Zweiter Klagegrund: Offenkundige Beurteilungsfehler und Verfälschung von Beweisen in Bezug auf die Analyse des kontrafaktischen Szenarios. Insbesondere habe die Kommission es versäumt, die Netzkapazität von Hutchinson im Verhältnis zu der ihrer Wettbewerber zu prüfen, und stütze sich, um die von Hutchinson bezüglich der künftigen Netzkapazität vorgelegten Nachweise zurückzuweisen, in unzulässiger Weise darauf, dass Hutchinson Maßnahmen zur Steuerung der Nachfrage wie etwa Preiserhöhungen einleiten könne.

3.

Dritter Klagegrund: Tatsachenirrtümer, Rechtsfehler, offenkundige Beurteilungsfehler und Verstoß gegen wesentliche Verfahrensvorschriften in Bezug auf die horizontalen nicht koordinierten Effekte der gemeinsamen Netznutzung. Insbesondere seien die neuen Behauptungen der Kommission zur Erforderlichkeit und zum Umfang der „Abstimmung“ zwischen Wettbewerbern in Vereinbarungen über die gemeinsame Netznutzung unzutreffend; zudem habe die Kommission einen Rechtsfehler und offenkundige Beurteilungsfehler begangen, indem sie ihre Schlussfolgerungen auf eine potenzielle Schädigung der Wettbewerber des fusionierten Unternehmens und nicht des Wettbewerbs gestützt habe.

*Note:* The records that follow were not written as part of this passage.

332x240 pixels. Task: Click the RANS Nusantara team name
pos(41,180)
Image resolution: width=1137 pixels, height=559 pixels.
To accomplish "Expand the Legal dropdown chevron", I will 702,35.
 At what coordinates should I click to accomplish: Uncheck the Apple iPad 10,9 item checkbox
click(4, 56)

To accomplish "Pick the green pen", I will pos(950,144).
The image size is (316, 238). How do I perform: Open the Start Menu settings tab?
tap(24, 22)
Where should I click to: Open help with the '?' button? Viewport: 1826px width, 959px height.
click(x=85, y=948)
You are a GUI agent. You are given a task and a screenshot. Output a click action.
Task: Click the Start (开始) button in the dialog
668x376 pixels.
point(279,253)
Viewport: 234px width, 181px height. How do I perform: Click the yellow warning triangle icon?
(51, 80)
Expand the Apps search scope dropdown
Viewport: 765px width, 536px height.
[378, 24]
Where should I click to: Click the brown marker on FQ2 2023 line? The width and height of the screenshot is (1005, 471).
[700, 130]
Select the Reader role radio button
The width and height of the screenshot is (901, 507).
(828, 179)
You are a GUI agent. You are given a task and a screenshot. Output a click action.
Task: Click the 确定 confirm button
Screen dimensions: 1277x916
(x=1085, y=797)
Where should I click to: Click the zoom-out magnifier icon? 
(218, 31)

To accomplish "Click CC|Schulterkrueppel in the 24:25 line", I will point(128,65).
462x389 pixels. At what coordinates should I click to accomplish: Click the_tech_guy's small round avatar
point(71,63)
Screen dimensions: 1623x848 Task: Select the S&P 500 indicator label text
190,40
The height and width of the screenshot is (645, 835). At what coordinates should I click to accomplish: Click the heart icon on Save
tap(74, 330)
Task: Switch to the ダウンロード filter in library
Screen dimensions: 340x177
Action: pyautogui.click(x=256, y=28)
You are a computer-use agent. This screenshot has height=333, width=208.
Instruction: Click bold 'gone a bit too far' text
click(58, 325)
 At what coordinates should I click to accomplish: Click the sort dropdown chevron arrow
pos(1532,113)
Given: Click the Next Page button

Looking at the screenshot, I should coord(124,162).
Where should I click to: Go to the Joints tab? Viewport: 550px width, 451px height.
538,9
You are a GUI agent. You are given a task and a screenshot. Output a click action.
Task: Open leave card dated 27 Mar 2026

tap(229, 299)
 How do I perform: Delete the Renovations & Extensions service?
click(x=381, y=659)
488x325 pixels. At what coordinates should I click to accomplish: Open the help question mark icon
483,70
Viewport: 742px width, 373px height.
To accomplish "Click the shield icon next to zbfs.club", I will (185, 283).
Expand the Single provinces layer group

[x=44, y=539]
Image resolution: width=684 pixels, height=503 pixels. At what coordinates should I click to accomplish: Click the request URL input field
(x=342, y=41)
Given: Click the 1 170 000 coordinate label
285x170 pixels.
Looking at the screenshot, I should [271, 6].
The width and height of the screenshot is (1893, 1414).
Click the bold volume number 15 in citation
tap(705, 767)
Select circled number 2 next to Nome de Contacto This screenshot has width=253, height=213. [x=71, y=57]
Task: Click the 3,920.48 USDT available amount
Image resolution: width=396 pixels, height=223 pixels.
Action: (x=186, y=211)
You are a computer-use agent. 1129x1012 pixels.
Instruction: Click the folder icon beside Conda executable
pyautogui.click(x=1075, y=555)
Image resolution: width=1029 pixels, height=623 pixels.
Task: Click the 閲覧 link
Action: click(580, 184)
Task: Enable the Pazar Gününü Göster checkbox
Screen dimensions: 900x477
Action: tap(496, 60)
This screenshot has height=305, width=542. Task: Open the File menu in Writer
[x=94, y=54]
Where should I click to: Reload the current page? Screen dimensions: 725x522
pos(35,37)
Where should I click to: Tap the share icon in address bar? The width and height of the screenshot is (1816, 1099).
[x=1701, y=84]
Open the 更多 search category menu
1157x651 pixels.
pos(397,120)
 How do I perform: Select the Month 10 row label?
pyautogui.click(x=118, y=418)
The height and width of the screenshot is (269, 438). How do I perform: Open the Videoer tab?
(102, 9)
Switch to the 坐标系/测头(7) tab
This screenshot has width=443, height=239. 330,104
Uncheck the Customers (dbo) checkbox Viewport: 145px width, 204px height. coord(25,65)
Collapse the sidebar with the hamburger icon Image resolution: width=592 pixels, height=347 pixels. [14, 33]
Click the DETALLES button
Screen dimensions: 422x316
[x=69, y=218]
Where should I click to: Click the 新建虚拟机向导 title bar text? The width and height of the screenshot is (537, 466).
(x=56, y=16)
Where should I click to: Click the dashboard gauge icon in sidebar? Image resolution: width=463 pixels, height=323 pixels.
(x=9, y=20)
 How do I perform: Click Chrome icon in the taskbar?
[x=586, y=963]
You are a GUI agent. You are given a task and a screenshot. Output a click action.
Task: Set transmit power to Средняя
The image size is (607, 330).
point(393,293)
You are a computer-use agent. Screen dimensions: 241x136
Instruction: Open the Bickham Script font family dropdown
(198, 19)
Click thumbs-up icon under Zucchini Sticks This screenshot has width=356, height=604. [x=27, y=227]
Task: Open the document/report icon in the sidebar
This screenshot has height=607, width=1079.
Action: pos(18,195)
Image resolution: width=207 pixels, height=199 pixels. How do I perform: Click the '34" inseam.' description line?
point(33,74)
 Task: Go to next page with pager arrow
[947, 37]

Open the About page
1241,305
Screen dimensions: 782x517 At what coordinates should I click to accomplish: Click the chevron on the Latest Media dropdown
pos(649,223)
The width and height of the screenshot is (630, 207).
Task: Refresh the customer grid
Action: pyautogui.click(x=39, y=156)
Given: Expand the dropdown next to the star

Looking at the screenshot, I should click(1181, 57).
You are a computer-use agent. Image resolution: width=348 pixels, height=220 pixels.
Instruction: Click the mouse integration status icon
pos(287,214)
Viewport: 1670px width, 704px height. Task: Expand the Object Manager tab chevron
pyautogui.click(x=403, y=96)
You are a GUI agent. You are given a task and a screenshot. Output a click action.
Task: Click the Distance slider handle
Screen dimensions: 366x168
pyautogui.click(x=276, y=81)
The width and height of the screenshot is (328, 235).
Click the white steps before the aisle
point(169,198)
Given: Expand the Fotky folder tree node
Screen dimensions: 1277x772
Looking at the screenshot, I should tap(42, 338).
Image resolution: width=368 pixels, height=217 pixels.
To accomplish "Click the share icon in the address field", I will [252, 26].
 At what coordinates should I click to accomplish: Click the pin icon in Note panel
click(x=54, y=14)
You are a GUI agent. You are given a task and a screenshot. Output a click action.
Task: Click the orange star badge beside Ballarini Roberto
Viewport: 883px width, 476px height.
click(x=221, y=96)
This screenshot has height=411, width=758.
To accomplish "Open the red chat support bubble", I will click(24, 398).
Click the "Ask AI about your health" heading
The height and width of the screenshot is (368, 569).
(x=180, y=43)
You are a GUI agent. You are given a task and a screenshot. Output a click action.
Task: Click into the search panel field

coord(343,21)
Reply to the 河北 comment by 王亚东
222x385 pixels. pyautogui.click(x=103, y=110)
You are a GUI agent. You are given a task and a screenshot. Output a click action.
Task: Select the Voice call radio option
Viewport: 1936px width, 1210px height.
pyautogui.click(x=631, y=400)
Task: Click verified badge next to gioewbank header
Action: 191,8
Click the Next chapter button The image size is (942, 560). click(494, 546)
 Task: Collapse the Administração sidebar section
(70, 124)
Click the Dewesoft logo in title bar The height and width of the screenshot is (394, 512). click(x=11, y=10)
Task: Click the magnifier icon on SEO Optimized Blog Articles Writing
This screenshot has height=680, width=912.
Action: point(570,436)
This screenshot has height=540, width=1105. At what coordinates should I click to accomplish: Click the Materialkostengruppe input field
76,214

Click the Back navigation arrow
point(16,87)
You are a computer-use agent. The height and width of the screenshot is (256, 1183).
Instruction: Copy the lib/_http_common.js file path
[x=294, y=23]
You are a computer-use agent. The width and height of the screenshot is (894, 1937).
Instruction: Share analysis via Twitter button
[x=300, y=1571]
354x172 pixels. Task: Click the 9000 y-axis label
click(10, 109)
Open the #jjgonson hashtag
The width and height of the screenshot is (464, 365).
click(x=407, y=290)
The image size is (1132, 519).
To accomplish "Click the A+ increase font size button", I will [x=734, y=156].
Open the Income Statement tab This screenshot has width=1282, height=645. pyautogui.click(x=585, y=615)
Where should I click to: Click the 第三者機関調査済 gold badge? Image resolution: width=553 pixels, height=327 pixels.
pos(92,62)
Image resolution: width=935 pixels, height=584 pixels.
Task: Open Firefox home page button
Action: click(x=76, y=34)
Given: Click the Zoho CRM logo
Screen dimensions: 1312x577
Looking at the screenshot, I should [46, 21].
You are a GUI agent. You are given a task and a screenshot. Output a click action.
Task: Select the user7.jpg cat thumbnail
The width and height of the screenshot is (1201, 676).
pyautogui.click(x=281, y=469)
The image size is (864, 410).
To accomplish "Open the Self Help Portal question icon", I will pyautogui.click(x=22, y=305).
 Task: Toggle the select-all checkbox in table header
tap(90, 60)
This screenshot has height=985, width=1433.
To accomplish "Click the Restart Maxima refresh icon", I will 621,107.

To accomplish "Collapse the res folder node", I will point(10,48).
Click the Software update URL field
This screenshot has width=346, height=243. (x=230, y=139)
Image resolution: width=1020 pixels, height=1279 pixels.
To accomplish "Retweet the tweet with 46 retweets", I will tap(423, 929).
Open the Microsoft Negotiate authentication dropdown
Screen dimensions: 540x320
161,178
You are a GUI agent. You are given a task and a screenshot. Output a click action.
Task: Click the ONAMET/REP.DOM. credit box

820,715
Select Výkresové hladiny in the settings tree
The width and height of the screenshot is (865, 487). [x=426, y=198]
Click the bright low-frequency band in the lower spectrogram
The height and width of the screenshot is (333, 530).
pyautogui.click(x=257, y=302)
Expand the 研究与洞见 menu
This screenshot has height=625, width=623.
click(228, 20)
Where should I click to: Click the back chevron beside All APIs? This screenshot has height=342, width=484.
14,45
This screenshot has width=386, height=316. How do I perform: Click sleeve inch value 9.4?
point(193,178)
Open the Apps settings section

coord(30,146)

Die Kommission habe weitere Fehler begangen, indem sie von Hutchinson angebotene Zusagen, die sämtliche ihrer Bedenken zur gemeinsamen Netznutzung vollständig ausgeräumt hätten, zurückgewiesen habe.

4.

Vierter Klagegrund: Offenkundige Beurteilungsfehler, Rechtsfehler und Verstoß gegen wesentliche Verfahrensvorschriften in Bezug auf horizontale nicht koordinierte Effekte auf dem Vorleistungsmarkt für den Zugang und den Verbindungsaufbau in öffentlichen Mobilfunknetzen im Vereinigten Königreich. Insbesondere habe die Kommission Fehler begangen, indem sie zu dem Schluss gelangt sei, dass Hutchinson ein „wichtiger Wettbewerber“ auf dem Vorleistungsmarkt sei, obwohl sie nur einen sehr kleinen Marktanteil (weniger als 3 %) habe, und indem sie ihre Schlussfolgerungen auf die Stellungnahmen Dritter gestützt habe, statt eine eigene Prüfung durchzuführen.

5.

Fünfter Klagegrund: Rechtsfehler, offenkundige Beurteilungsfehler, Begründungsmangel und Verstoß gegen wesentliche Verfahrensvorschriften hinsichtlich der Bewertung der von Hutchinson angesichts der Bedenken bezüglich der Endkunden- und Vorleistungsmobilfunkmärkte im Vereinigten Königreich angebotenen Zusagen. Insbesondere habe die Kommission die angebotenen Zusagen zu Unrecht mit der Behauptung abgelehnt, ihre Umsetzung sei ungewiss; die Kommission habe die Fähigkeit neuer und gestärkter Wettbewerber, auf Basis der angebotenen Zusagen effektiv zu konkurrieren, offenkundig falsch beurteilt; zudem habe die Kommission die allgemeine Geeignetheit der angebotenen Zusagen, den im dem Beschluss behaupteten Verlust an Wettbewerb auszugleichen, falsch beurteilt.